Hello Americans,
I’m Chef Cristeta Pasia Comerfort, the current White House Executive Chef, and the first woman and Filipino-American to hold this position. I’ve worked in the White House kitchens since 1995 and I’ve seen a lot of Presidents. I do not hold an opinion on who I like as far as administrations go. I am neutral as far as party affiliation and only cook at the pleasure of the current office holder.

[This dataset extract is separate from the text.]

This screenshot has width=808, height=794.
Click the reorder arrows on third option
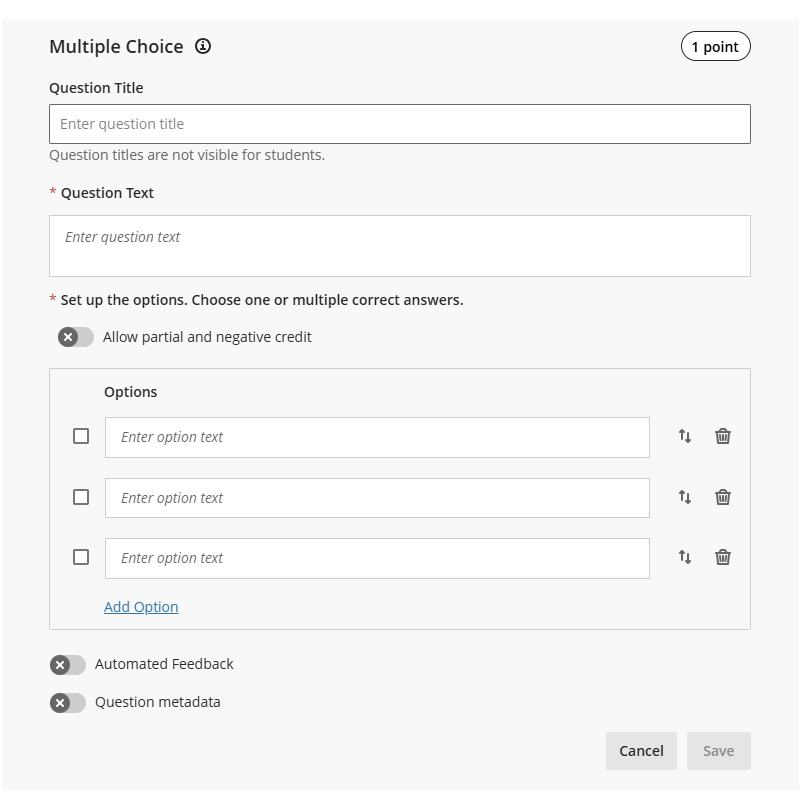[685, 557]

I am sorry that I cannot comment on my four years serving white bread and mayonnaise sandwiches to the former President and glasses of bitter herb cocktails to his wife. It’s simply not my place to have an opinion, despite being told that “if I could cook like Chef Boyardee” or if I could “make my sandwiches taste like Arby’s,” we’d really be cooking with gas. However, I have created this charcuterie board for an upcoming happy hour in honor of the new incoming Presidential team and staff.
As I would for anyone.
The 2021 Official White House Charcuterie Board
Glory Halleluiah Ham, that used to be tightly rolled but now is loosening up
Dry-Cured Prosciutto, because after so many months of non-stop drinking everyone needs to take a moment to be dry again
A wonderfully rich English Cheddar, which is a cow milk cheese traditionally cast in a mold of civility with which we are familiar
Brie, a very soft nice cheese that doesn’t yell or scream at you about how “your people are taking jobs away from American steel workers”

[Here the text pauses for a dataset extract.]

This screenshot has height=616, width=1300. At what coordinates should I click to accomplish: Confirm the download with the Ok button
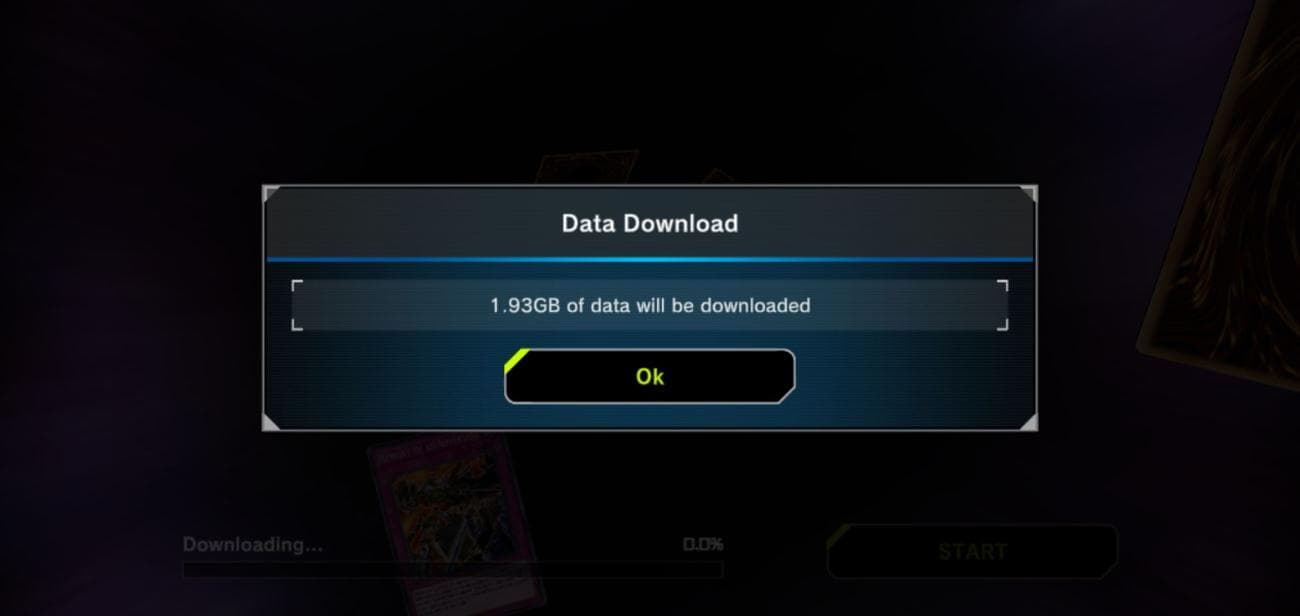(650, 376)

A dish of olives from groves that actually dated back thousands of years in the Mediterranean region, despite the former administration saying that they originated from California in 1965
Hazelnut raspberry honey crisps, because we are no longer forced to serve tostados made from fried Goya beans
A nice fig jam, dating back to when the Greeks needed to preserve the quince with honey. Let us preserve this moment in history where my staff isn’t ordered to make Fritoe Pie at 2 am during a twitter rant
Bite-sized sea salt dark chocolate, for me to simply eat, because I think I’ve earned it.
—
We are looking forward to a great four years ahead.